- **Selected excerpt**
MANCHESTER, N. H. — Newt Gingrich has bright purple cheeks. Rick Santorum has a comb sticking out of his back pocket.
Jon Huntsman’s eyes are looking extremely red. Ron Paul’s son, Rand, the senator, is much shorter in person. And Mitt Romney, according to rope-line reports, has very soft hands — though probably not as big as the “enormous hands” of Mr. Santorum’s grandfather, whom the candidate invokes as a recurring parable (“Those hands dug freedom for me”).
This data emerged in recent days because the presidential campaign trail remains, for a few fleeting moments before Tuesday’s primary, up close and intimate — or intimate-ish. The candidate-consumer transaction remains sufficiently close-in so people can ask questions of the hopefuls and survey their mannerisms at varied events in drivable distances.
Early presidential voting has become a full-on amusement spectacle in America, where political hobbyists can buy T-shirts from licensed vendors and ask would-be presidents to hold a pose with them for several seconds while Grandma tries to figure out how to get this iPhone machine to take a picture (“Oh wait, that one didn’t come out either, Governor”).

- **Record extracts**
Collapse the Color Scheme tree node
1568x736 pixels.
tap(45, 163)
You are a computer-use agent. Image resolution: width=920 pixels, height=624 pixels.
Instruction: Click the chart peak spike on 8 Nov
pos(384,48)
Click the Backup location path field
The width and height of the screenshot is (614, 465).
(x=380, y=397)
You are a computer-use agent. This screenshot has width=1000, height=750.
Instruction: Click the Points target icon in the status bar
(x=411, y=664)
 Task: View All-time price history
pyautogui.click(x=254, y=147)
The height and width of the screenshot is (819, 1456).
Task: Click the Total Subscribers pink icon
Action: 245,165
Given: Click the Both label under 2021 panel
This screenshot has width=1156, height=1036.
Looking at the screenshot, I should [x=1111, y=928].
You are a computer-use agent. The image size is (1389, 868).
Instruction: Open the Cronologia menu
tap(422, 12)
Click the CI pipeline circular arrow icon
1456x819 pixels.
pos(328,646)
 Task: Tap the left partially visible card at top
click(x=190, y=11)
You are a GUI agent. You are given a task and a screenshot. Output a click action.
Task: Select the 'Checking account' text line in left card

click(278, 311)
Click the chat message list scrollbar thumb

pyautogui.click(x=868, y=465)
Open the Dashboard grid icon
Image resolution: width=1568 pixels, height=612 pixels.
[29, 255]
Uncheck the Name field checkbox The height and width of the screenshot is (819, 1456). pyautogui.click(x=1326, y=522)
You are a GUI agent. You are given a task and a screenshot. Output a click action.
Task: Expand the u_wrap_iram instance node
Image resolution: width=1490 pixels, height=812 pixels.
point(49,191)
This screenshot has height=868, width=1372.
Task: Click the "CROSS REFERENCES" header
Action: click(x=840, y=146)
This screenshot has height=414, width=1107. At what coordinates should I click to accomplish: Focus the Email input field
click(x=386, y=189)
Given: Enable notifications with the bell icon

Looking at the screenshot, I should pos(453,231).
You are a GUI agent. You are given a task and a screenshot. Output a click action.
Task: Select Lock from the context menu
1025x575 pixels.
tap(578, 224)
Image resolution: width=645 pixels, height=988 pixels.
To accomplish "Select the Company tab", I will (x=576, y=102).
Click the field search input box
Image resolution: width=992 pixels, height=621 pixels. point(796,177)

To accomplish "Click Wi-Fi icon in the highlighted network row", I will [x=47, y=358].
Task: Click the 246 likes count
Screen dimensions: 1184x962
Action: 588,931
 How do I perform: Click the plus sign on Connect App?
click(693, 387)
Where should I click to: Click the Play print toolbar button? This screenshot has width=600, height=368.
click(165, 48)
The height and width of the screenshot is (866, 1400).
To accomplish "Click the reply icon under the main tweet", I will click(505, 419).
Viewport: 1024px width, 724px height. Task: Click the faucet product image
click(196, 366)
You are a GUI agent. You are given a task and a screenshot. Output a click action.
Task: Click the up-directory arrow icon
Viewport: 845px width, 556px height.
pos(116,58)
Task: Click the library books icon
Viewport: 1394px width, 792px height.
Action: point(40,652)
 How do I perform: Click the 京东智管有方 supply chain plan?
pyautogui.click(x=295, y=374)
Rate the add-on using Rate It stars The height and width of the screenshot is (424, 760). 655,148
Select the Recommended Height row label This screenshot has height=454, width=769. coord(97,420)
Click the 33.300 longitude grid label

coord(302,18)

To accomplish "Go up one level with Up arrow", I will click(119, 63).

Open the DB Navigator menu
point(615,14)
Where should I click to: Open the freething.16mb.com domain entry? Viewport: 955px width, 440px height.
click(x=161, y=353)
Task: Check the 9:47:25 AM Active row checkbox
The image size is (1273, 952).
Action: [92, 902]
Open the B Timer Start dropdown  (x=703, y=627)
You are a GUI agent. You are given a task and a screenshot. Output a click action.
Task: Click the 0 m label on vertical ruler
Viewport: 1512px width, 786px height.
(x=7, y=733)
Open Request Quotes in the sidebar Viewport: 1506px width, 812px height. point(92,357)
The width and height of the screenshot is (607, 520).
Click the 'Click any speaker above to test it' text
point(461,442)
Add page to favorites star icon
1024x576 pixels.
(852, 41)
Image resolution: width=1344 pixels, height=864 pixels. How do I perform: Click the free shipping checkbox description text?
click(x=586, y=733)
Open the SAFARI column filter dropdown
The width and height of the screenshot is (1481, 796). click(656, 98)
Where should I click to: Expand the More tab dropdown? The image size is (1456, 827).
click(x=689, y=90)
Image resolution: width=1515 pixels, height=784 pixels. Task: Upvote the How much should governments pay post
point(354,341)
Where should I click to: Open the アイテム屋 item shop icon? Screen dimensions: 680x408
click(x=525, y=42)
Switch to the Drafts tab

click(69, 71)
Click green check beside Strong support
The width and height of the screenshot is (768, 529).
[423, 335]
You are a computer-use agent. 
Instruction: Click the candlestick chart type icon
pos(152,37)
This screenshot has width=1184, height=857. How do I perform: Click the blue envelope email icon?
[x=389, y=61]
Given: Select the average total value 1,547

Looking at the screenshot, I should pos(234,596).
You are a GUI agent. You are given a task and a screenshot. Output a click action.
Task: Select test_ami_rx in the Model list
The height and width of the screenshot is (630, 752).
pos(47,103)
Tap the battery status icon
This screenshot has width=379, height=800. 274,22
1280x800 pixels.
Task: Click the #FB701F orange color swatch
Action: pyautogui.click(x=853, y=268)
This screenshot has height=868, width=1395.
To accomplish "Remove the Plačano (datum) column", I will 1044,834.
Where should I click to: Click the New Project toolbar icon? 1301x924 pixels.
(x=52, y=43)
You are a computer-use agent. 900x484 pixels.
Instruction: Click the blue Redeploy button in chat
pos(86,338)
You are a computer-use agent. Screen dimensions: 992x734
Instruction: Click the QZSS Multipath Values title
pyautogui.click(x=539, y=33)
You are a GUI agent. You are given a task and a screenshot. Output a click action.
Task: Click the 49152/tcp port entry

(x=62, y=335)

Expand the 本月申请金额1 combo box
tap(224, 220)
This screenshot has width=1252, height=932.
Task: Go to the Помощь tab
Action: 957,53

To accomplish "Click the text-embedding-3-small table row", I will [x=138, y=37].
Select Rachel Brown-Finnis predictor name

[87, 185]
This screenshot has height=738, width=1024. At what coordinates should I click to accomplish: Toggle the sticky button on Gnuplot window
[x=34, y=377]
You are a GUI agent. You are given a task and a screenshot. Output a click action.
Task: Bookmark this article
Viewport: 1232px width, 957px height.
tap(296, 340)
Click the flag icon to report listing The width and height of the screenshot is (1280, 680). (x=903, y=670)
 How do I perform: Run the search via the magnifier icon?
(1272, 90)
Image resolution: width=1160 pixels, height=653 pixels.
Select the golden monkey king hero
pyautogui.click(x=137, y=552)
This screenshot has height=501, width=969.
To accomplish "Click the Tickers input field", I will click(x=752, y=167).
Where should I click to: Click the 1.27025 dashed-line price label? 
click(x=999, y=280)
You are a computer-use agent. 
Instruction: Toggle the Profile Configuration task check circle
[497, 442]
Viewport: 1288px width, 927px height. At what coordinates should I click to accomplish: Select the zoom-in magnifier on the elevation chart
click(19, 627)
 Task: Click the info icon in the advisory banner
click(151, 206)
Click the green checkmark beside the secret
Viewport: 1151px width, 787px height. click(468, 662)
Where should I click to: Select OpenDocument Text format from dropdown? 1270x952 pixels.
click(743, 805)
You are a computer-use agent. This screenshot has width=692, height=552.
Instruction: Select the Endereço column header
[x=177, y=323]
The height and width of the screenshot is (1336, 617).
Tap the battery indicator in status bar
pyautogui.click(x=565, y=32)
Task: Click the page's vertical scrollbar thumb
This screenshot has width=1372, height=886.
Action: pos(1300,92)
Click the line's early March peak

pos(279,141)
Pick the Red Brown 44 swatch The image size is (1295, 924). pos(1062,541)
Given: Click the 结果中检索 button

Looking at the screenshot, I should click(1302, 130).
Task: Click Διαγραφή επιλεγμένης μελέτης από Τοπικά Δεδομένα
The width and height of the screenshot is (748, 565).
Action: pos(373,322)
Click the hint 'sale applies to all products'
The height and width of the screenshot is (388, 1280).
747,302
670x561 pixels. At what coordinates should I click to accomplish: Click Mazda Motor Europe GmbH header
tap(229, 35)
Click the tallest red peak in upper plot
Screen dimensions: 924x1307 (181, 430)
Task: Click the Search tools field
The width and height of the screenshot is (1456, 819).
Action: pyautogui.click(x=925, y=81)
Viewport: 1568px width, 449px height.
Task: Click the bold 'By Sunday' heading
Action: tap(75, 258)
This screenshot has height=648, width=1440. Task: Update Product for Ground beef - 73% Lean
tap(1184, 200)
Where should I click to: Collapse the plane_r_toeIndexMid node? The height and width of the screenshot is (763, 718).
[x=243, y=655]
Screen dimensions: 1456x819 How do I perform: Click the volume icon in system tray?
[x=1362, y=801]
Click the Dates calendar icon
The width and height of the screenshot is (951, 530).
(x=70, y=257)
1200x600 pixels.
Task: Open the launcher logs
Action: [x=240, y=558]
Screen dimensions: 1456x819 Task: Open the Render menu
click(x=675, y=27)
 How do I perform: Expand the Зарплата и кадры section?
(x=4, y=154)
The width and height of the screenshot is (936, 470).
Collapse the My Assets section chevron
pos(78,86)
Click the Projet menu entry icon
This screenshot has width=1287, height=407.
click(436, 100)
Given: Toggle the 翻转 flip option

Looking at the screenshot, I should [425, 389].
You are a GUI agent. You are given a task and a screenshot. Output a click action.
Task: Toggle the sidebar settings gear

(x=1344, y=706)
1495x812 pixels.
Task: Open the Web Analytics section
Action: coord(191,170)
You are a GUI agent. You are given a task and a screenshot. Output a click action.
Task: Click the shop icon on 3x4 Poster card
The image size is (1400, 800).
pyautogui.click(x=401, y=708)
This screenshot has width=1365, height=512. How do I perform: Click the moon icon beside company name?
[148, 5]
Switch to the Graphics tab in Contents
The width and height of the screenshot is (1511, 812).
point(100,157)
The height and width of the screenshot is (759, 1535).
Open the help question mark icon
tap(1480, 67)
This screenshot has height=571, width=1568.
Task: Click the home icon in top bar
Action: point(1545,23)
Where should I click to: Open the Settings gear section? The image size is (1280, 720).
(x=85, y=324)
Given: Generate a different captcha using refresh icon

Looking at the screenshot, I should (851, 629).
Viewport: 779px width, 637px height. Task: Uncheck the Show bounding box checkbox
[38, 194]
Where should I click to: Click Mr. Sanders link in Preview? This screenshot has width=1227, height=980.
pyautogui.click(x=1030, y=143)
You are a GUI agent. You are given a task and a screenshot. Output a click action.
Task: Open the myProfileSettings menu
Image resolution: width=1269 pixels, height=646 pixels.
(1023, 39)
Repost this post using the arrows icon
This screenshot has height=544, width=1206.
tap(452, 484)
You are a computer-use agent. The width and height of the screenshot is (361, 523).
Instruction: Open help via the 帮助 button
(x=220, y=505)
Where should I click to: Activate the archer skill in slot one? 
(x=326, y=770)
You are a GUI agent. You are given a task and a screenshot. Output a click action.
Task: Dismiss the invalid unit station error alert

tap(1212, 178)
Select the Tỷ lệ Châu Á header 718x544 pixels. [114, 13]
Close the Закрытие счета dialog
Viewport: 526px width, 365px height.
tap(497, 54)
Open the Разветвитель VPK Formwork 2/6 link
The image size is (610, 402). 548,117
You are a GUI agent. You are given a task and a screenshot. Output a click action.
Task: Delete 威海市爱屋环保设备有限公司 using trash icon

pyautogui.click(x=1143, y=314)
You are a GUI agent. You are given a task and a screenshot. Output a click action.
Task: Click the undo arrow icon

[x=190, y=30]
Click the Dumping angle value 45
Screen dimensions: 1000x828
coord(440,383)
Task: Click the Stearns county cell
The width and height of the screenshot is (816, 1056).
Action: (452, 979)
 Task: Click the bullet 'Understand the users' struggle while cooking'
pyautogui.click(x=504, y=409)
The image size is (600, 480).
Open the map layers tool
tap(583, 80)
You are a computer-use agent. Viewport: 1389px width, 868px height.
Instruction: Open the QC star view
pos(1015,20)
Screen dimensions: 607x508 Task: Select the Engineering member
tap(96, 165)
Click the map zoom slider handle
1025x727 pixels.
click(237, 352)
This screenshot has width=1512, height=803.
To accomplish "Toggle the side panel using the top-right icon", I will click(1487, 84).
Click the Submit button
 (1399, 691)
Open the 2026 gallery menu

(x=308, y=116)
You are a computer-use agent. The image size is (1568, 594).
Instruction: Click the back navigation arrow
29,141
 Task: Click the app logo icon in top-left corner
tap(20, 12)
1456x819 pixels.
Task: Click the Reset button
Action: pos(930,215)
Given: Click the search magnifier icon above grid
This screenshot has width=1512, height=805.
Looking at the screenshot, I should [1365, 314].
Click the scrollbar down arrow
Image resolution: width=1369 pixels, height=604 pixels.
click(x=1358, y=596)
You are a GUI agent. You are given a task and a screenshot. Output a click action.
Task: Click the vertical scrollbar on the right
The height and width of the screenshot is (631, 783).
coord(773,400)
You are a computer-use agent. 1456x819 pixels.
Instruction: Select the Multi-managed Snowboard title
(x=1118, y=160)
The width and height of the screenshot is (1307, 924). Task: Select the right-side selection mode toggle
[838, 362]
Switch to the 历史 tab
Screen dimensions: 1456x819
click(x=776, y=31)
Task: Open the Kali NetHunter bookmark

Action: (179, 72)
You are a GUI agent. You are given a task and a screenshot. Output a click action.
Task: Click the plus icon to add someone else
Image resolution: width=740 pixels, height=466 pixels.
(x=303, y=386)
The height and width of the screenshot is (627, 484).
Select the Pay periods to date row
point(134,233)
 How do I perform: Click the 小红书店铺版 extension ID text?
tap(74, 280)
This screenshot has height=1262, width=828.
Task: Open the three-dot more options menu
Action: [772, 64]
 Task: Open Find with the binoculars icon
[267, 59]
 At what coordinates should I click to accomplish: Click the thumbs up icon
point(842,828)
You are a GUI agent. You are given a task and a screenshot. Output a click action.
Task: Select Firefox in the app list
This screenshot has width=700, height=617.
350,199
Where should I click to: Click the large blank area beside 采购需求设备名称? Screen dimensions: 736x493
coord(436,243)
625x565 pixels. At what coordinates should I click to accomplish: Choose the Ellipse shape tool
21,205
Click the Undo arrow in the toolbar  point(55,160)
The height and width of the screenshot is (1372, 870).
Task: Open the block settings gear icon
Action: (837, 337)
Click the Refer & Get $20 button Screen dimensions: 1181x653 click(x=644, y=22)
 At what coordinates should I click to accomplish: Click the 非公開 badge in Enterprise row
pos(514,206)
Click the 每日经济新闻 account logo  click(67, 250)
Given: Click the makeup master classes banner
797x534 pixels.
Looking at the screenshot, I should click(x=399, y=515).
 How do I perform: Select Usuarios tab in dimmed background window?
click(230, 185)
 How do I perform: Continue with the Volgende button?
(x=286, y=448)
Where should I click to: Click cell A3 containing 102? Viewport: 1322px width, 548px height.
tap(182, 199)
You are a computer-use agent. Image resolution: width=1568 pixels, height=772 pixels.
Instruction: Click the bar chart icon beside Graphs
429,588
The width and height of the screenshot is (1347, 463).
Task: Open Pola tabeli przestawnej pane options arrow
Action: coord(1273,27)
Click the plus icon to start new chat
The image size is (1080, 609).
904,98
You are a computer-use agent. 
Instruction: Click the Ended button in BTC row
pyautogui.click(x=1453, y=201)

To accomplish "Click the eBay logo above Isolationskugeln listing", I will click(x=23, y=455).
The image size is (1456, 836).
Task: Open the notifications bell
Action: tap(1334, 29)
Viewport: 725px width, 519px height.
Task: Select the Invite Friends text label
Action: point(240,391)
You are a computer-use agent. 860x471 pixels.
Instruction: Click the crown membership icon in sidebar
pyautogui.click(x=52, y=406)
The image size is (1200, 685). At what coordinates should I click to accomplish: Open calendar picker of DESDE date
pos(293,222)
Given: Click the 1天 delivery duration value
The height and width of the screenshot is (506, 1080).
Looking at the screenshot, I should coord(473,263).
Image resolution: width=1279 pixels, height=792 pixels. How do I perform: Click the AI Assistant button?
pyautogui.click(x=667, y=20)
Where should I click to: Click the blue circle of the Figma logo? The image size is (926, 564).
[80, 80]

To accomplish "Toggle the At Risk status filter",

- **Requests**
a: List every person named in the New Hampshire campaign trail article above.
b: Write the next part of the New Hampshire campaign trail article, picking up after its final sentence.

- **Results of the tasks**
a: Newt Gingrich, Rick Santorum, Jon Huntsman, Ron Paul, Rand, Mitt Romney

b:
It will not be like this again for a long time. After Tuesday, the campaign will enter the ether zone of media otherness, just another reality show where it will be next to impossible to approach Callista Gingrich and have her sign your copy of her children’s book, the one with Ellis the Elephant.
If campaigns are a feast, these last days before the New Hampshire primary are a smorgasbord of cotton candy, mixed nuts and red meat. What follows is a weekend sampling of the candidate’s offerings, beginning Friday and ending Sunday. (Rick Perry, who has not been campaigning in New Hampshire, is not included.)
The Paul Posse
Friday, 2 p.m., Hangar Rally for Representative Ron Paul of Texas, Nashua Airport, Nashua.
Before introducing candidate/Daddy Ron Paul at an airport rally, Senator Rand Paul, Republican of Kentucky, addressed a matter on everyone’s minds: his own hair.
He told of how a woman back home had recently grabbed him by his stiffly tousled mane. When he asked her what she was doing, she replied, “I just wanted to check to see if it was a toupee or not.”
It’s not clear why young Mr. Paul told this story Friday in Nashua, though perhaps to reinforce the Ron Paul campaign’s message of authenticity (“Hair’s real, so’s Dad”). Whatever, the crowd loved it — as they love everything Paul, especially Daddy Ron, who moseyed out in a professorial gray blazer a few minutes later to echoing screams. Supporters waved blue “Ron Paul” placards, flags and “peace” signs (actual printed signs, not two fingers).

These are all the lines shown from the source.